--- start Data excerpts ---

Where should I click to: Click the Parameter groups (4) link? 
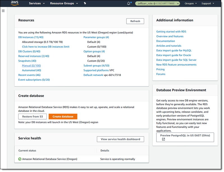(96, 37)
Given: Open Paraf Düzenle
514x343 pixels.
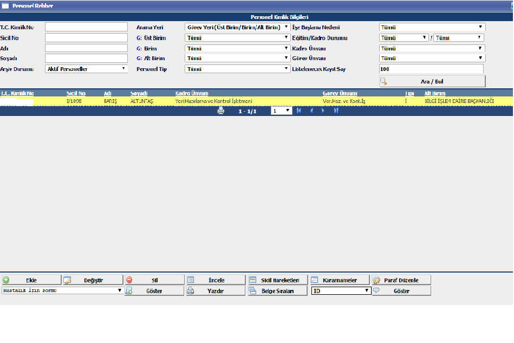Looking at the screenshot, I should (401, 280).
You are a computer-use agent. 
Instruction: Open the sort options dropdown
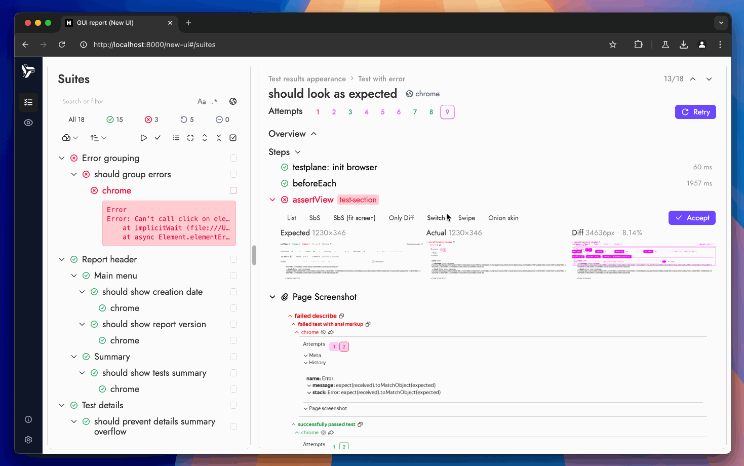click(x=98, y=138)
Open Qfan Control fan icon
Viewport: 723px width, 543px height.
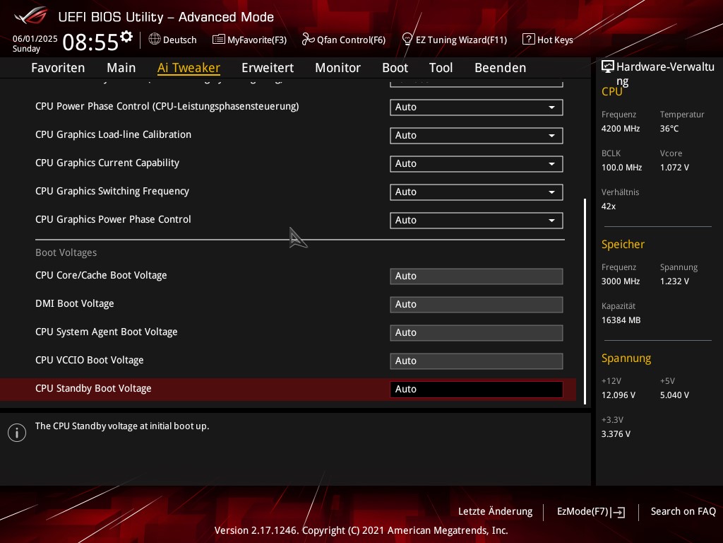pos(308,40)
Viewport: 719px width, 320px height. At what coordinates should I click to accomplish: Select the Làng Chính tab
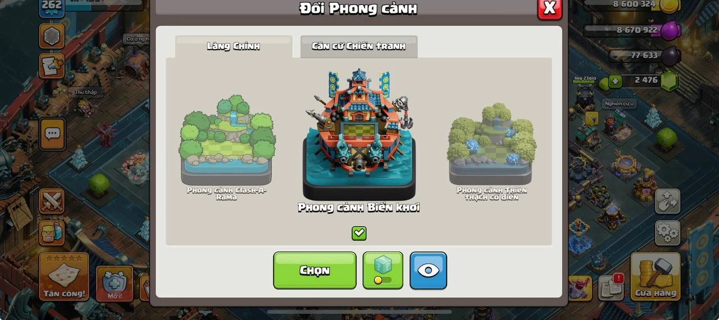coord(234,47)
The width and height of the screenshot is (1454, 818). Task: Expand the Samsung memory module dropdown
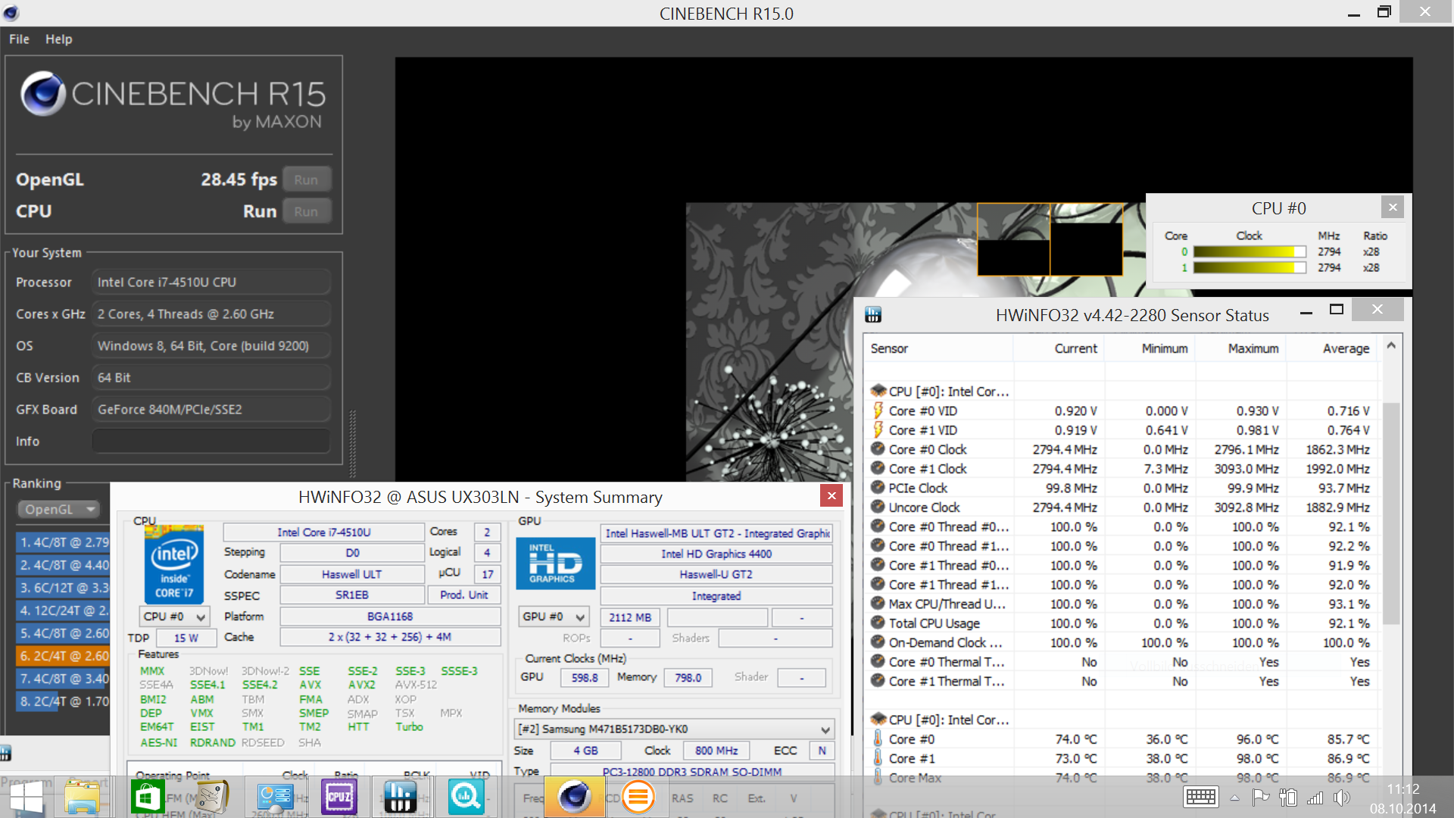[x=674, y=729]
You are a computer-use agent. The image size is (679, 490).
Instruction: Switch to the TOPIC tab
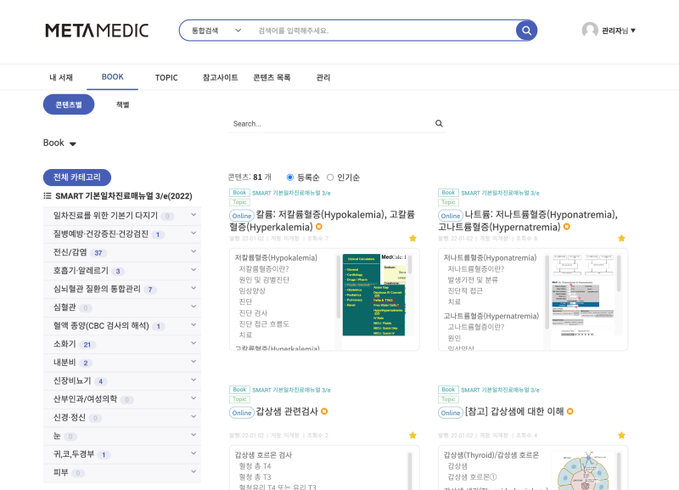tap(166, 77)
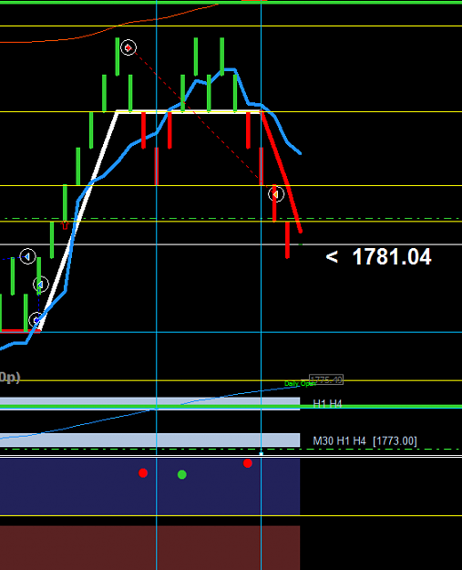Viewport: 462px width, 570px height.
Task: Click the small red up-arrow below the green candle
Action: tap(65, 225)
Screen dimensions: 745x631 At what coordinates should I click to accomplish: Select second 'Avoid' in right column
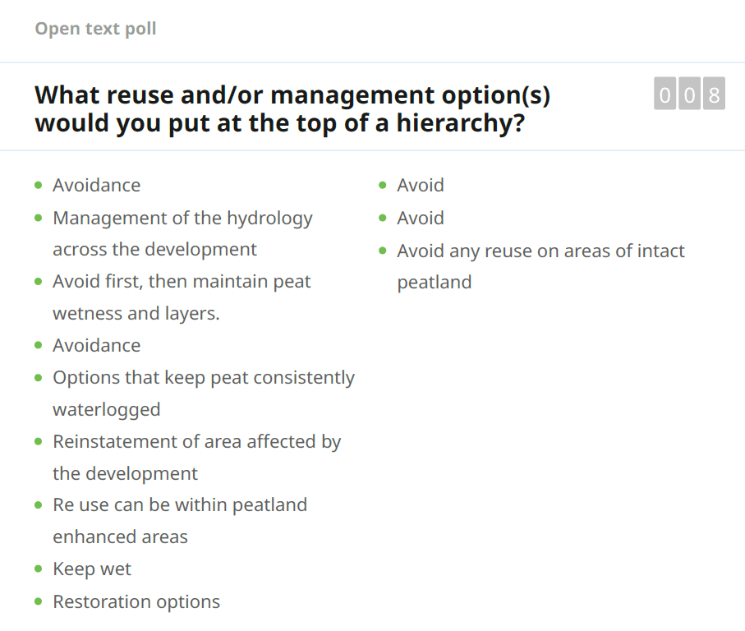421,219
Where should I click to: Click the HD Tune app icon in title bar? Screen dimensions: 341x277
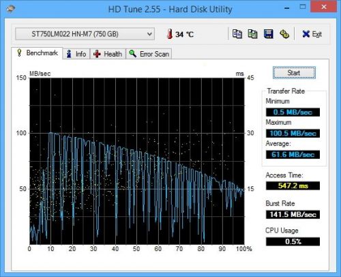[x=11, y=9]

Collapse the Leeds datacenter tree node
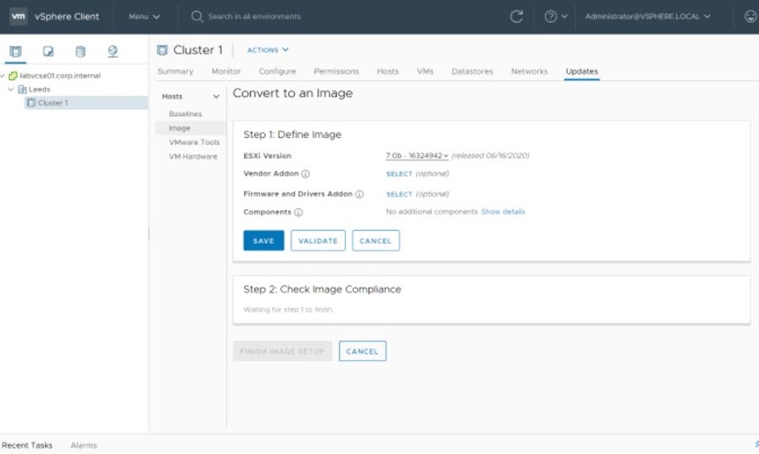tap(11, 90)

--- end Data excerpts ---

● Written exercise
Copy out every line of the material above word for word, leaving out the pictures.

● Result of this task
Where should I click to: Click the Parameter groups (4) link? 
(96, 37)
Given: Open Paraf Düzenle
514x343 pixels.
Looking at the screenshot, I should (401, 280).
You are a computer-use agent. 
Instruction: Open the sort options dropdown
click(x=98, y=138)
Open Qfan Control fan icon
Viewport: 723px width, 543px height.
pos(308,40)
Viewport: 719px width, 320px height. At what coordinates should I click to accomplish: Select the Làng Chính tab
coord(234,47)
The width and height of the screenshot is (1454, 818). Task: Expand the Samsung memory module dropdown
[x=674, y=729]
You are a computer-use agent. The image size is (679, 490).
Instruction: Switch to the TOPIC tab
tap(166, 77)
Viewport: 462px width, 570px height.
Task: Click the small red up-arrow below the green candle
Action: tap(65, 225)
Screen dimensions: 745x631 At what coordinates should I click to accomplish: Select second 'Avoid' in right column
421,219
Where should I click to: Click the HD Tune app icon in title bar? Screen dimensions: 341x277
[x=11, y=9]

Collapse the Leeds datacenter tree node
tap(11, 90)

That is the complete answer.